Zwischen November 1967 und April 1968 drehte Malle in zwei Blöcken in Indien – und sammelte dabei 25 Stunden Filmmaterial an. Davon montierte er immerhin ein gutes Drittel zu zwei Werken: zum Dokumentarfilm "Calcutta", der am 16. April 1969 seine Uraufführung erlebte, und zur Serie "L'inde fantôme", die vom 25. Juli 1969 an zu sehen war. Zeigten sich hierzulande einige Kritiker enttäuscht und attestierten den Filmen eine teilweise allzu große Nähe zum typisch-unkritischen Kulturfilm, der den eigenen Blick auf das Fremde nicht adäquat mitdachte, so lobte man andernorts gerade den persönlichen Zugang, der den Film deutlich als Blick eines Europäers auf Indien ausweisen würde; und auch in Malles Sicht waren seine Indien-Filme seine persönlichsten Werke. Da Malle jedoch kaum über eine eigene Handschrift verfügte, mag solch ein Statement nicht ganz nachvollziehbar sein.

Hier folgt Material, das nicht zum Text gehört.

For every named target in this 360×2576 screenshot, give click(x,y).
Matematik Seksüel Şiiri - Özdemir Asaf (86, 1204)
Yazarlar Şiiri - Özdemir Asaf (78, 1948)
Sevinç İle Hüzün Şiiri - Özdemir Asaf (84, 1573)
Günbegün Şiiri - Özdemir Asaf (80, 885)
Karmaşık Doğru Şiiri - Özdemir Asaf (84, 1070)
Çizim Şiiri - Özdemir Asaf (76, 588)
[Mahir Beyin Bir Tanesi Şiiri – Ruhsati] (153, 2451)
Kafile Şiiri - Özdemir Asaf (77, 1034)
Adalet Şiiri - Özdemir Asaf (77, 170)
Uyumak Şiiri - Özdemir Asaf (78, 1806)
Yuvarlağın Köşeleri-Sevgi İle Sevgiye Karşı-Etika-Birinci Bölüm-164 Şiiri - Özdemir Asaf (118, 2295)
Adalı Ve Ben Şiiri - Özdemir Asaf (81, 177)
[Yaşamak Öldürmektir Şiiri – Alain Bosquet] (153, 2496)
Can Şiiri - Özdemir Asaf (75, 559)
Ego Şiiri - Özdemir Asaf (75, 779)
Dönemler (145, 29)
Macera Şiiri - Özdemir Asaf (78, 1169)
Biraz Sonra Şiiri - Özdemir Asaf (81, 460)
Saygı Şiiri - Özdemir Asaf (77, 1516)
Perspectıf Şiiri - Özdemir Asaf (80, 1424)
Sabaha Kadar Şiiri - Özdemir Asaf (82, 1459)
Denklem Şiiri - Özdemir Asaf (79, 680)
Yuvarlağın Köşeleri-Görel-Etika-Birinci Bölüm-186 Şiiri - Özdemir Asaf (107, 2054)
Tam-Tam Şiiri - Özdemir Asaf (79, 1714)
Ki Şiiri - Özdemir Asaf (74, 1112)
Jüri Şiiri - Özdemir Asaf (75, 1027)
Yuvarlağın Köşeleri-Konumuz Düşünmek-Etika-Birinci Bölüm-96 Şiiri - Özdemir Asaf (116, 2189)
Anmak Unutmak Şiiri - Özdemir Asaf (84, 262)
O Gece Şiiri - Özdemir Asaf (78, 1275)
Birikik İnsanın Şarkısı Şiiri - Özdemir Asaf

Sein Interesse am Leben selbst, sein Misstrauen gegenüber klassisch dramaturgisch geordneten Erzählungen – denen er um 1967 etwas überdrüssig geworden sein soll – scheint indes den Griff zum Dokumentarfilm nahegelegt zu haben, wenngleich Malle diese Form nur selten wählte. Und so sind die Indien-Filme ausgiebig beobachtende Filme, deren großes Interesse am "Schleier der Maia" deutlich spürbar ist, was Malle aber nicht davon abhält, die reichhaltigen Eindrücke vage nach Themen und Motiven zu ordnen – darunter allerlei Krankheit, Armut und Elend, was Malle später zu einer Persona non grata in Indien werden ließ (und ihm auch einigen Ärger aus Großbritannien einbrachte). So spontan und improvisiert Malle und sein Kameramann Étienne Becker in Indien filmten, so sehr kommentierte Malle den Film auch aus dem Bauchgefühl heraus: Bisweilen liefert er Fakten und recht neutrale Hinweise, bisweilen sehr subjektive Überlegungen – und vor allem betonte er immer wieder, dass er die Bilder selber sprechen lassen wollte. Dieses quasi improvisierte Konzept geht zwar über die mehrstündige Laufzeit hinweg nicht immer völlig auf, liefert aber eine anregende Fülle und Reichhaltigkeit, die gerade zum Entstehungszeitpunkt ihresgleichen suchte. Gerade seit der Wiederentdeckung auf den Heimmedien haben sich die Indien-Filme (nun auch hierzulande) einen doch sehr positiven Ruf verschaffen können: dass sie oftmals als Einschnitt in Malles Schaffen gewertet werden, der ihn zu weit freieren Formen geführt hätte, mag an dieser gerade im Rückblick entstandenen Wertschätzung großen Anteil haben.
Beide Werke sind sowohl in Criterions Eclipse Series zu bekommen (Fassungseintrag von Phileas) oder in der Indien-Box von Pierrot Le Fou (Eintrag von gül).